··· RECORD EXTRACTS
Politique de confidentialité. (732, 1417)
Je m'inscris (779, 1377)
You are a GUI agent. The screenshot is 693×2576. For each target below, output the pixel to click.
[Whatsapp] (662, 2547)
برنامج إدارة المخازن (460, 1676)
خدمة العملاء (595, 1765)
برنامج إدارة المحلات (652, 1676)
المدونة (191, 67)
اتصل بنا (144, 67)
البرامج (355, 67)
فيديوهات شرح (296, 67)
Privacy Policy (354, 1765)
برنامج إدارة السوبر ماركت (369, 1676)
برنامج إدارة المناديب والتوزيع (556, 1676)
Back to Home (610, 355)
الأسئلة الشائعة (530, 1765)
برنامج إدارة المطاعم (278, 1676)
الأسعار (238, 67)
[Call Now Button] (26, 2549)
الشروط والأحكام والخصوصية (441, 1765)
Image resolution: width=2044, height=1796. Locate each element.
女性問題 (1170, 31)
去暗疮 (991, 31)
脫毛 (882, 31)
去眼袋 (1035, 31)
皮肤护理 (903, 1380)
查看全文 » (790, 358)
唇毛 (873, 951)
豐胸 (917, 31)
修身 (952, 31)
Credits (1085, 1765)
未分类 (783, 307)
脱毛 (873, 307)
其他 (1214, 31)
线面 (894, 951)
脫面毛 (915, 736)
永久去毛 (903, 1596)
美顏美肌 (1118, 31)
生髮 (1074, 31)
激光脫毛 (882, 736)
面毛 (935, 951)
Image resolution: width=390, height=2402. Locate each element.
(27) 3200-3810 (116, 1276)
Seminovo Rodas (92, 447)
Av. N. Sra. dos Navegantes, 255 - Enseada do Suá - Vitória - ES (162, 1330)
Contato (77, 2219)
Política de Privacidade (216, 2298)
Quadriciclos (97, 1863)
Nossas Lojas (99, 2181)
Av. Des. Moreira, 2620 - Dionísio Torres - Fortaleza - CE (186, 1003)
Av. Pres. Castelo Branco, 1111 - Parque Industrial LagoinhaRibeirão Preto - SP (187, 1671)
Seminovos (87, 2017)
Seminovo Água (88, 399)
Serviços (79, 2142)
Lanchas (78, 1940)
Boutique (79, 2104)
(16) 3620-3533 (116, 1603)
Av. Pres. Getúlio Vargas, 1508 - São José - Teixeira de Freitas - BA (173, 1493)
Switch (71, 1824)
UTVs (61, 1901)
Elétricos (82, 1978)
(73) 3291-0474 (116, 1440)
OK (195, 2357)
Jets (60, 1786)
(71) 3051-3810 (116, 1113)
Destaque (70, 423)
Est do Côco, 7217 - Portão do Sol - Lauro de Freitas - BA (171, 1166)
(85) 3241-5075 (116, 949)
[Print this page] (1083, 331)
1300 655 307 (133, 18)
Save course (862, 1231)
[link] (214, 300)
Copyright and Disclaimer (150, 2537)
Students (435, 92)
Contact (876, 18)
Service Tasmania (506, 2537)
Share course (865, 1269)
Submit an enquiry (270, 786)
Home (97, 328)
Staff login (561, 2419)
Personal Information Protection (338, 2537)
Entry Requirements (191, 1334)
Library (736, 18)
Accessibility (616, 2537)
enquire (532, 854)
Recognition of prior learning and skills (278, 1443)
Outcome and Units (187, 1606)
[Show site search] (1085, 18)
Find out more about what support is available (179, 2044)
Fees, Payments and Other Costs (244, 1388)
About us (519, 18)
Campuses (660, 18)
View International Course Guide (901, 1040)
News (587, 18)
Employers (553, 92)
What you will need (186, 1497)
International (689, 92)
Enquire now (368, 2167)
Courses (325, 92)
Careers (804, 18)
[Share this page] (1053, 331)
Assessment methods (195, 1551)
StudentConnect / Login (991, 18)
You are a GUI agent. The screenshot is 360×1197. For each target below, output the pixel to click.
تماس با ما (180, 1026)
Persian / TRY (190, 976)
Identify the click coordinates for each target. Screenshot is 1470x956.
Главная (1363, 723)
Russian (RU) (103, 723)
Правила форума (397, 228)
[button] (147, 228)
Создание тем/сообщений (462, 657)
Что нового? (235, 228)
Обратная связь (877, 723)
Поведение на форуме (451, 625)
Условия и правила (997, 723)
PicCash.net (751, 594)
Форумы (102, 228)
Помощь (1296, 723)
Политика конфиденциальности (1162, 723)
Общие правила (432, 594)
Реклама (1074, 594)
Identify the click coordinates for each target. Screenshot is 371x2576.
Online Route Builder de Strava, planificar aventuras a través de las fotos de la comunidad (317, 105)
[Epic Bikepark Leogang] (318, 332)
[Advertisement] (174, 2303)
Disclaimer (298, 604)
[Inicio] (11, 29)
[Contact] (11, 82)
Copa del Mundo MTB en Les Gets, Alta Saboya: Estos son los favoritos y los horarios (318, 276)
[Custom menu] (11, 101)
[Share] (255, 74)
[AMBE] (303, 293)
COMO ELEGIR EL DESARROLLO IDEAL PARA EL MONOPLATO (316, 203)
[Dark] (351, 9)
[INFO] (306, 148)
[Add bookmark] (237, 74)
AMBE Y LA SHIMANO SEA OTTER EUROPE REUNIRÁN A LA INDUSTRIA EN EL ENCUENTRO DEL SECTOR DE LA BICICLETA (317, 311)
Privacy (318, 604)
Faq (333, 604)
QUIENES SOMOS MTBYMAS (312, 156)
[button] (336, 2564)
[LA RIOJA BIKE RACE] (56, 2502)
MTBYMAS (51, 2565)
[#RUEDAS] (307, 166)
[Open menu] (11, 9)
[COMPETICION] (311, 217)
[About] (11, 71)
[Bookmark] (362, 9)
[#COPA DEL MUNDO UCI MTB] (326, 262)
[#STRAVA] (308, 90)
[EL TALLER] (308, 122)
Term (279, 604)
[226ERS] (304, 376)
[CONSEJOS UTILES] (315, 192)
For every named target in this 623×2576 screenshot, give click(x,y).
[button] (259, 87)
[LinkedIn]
······
**PROBLEM DESCRIPTION**: Find every line of the data that includes the string "below". Copy each of those lines.

**PROBLEM SOLUTION**:
You are a GUI agent. The screenshot is 693×2576. For each target below, output the pixel to click.
You are a GUI agent. The screenshot is 360×1197. For each target below, output the pixel to click.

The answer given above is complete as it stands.